Task instructions
Make an exact transcript of the lines in the data below, starting with the one containing "You are a computer-use" and going on through the one containing "Task: Click the Order column header", with both included and the pictures left out.

Extracted records START

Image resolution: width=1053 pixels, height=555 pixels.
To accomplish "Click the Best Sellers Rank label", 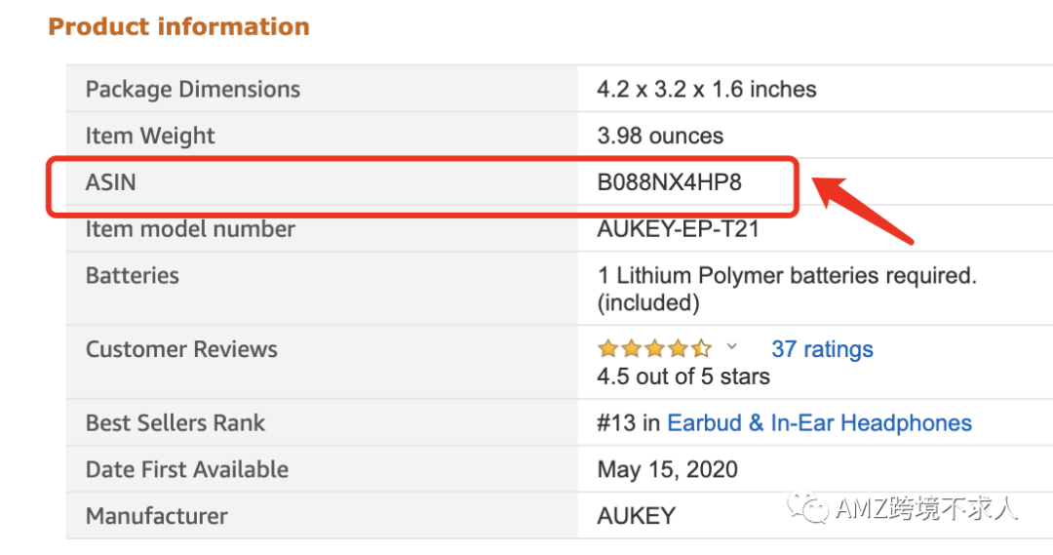I will tap(176, 423).
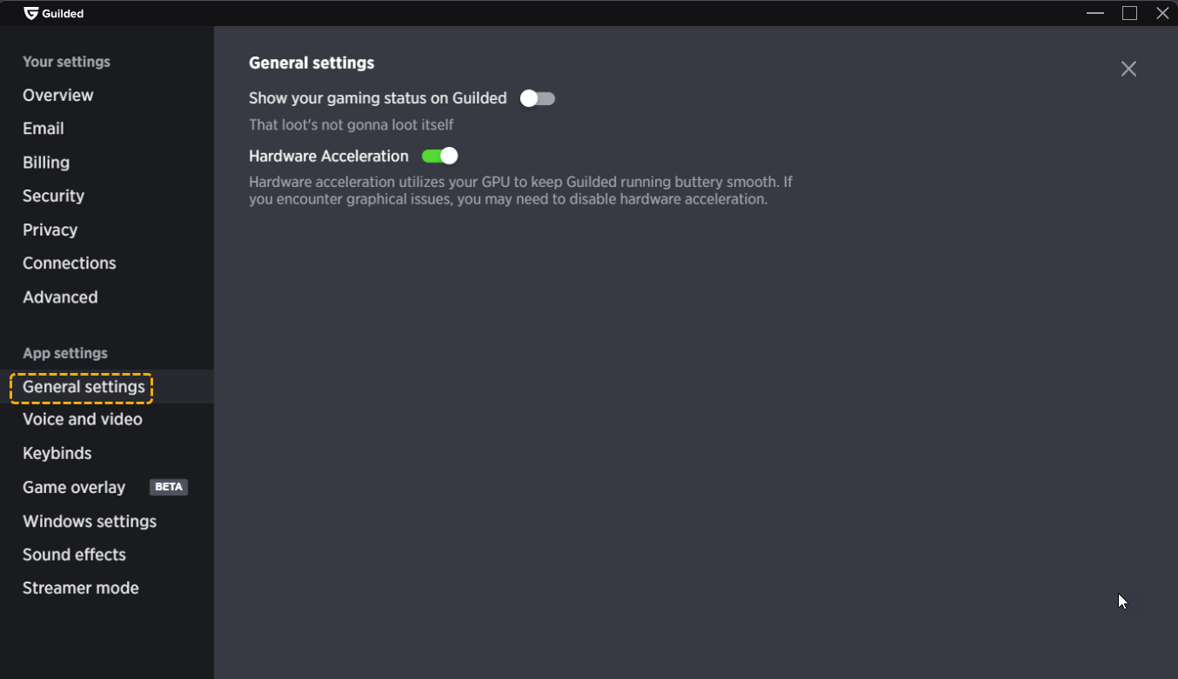Open Sound effects settings
The height and width of the screenshot is (679, 1178).
74,555
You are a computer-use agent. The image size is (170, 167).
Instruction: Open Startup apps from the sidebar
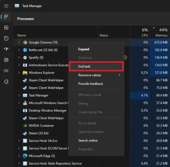(6, 49)
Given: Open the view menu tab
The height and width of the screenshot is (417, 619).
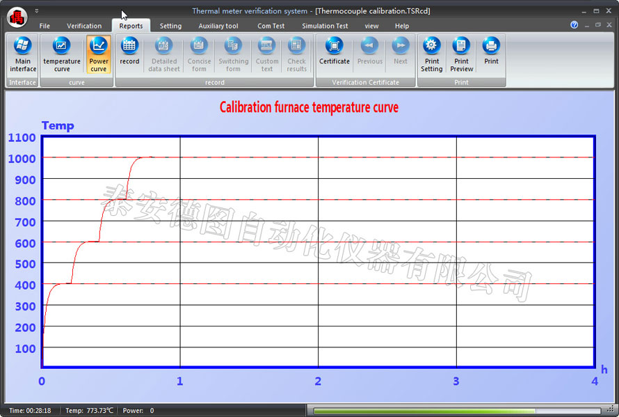Looking at the screenshot, I should click(372, 26).
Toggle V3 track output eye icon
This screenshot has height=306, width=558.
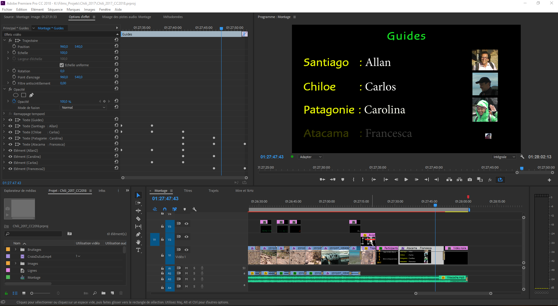click(187, 223)
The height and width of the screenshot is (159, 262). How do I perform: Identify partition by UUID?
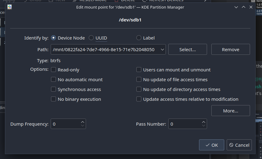[91, 38]
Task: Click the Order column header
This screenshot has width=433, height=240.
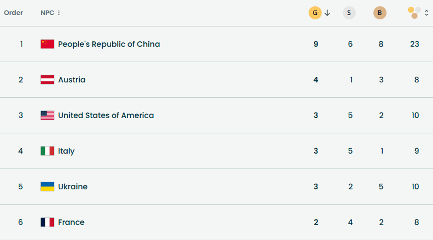Action: click(13, 13)
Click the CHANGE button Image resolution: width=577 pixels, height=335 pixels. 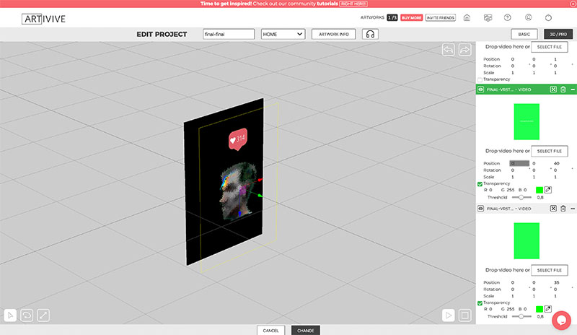[305, 330]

Extracted records END

Answer box
You are a computer-use agent. The image size is (170, 167).
Instruction: Open Startup apps from the sidebar
(6, 49)
Given: Open the view menu tab
The height and width of the screenshot is (417, 619).
Looking at the screenshot, I should click(372, 26).
Toggle V3 track output eye icon
This screenshot has height=306, width=558.
click(187, 223)
The height and width of the screenshot is (159, 262). How do I perform: Identify partition by UUID?
[91, 38]
Task: Click the Order column header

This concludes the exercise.